Jackson added, “it also looks like the bet will be on photon transfer optics. Photonics-based computers have been in development as prototypes for more than a decade, and seek to address the physical limitations of copper as an electrical conduit.”
By relying on the transfer of light through glass, he said, “this architectural approach is more energy efficient and promises to be much faster than current chips. If Nvidia can mass-manufacture a next-generation GPU that integrates photonics right into its silicon, then they can solve a couple of big problems for AI developers: power consumption and speed.”
Sanchit Vir Gogia, chief analyst at Greyhound Research, said that the dual $2 billion investment “sends a signal about AI infrastructure bottlenecks: this is the moment where the industry quietly admits that AI scaling is no longer primarily a chip story. It is a communication story.”
For the last few years, he said, “the visible constraint was straightforward. Enterprises could not get enough GPUs. Hyperscalers reserved allocation. Vendors rationed supply. That was the first choke point. But once accelerators are deployed at scale, the bottleneck moves. It does not disappear.”
Gogia added that in today’s AI clusters, “each accelerator depends on dozens of high-speed links to talk to its neighbours.
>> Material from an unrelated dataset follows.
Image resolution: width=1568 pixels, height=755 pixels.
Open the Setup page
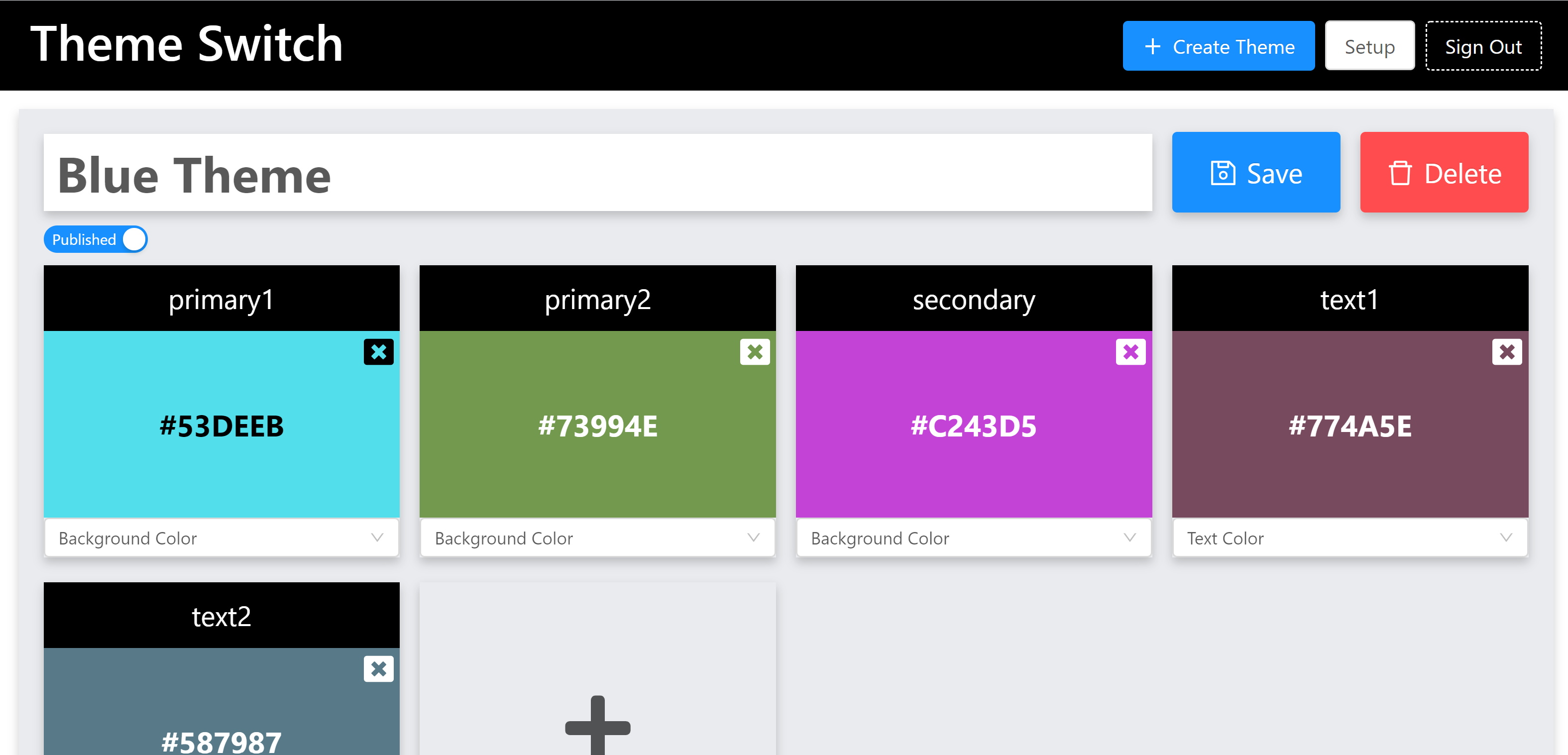click(x=1369, y=46)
Multiply that across the rack and you end up with thousands of interconnects operating continuously. Every one of those links draws power. Everyone introduces latency and signal integrity considerations. Everyone carries a probability of failure.”
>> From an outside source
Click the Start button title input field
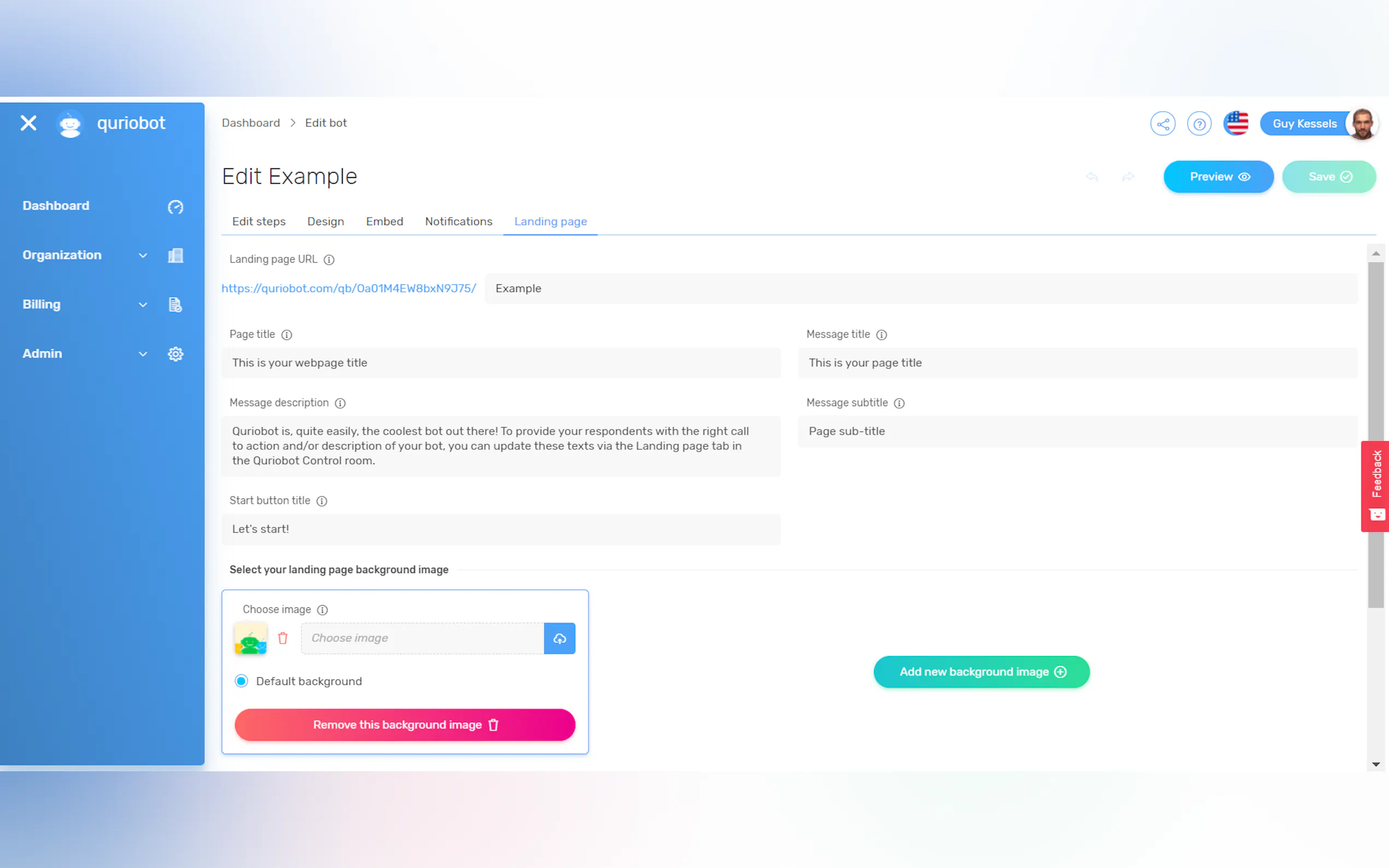The height and width of the screenshot is (868, 1389). 501,529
What Nvidia is signalling is that the next bottleneck is the fabric itself, he pointed out. “You can add more GPUs, but if the network layer cannot scale proportionally, utilisation falls and economics deteriorate,” he said. “The company is moving upstream to ensure the arteries of AI infrastructure do not become the new point of scarcity. This is not a marketing flourish. It is a structural admission that the networking wall is real.”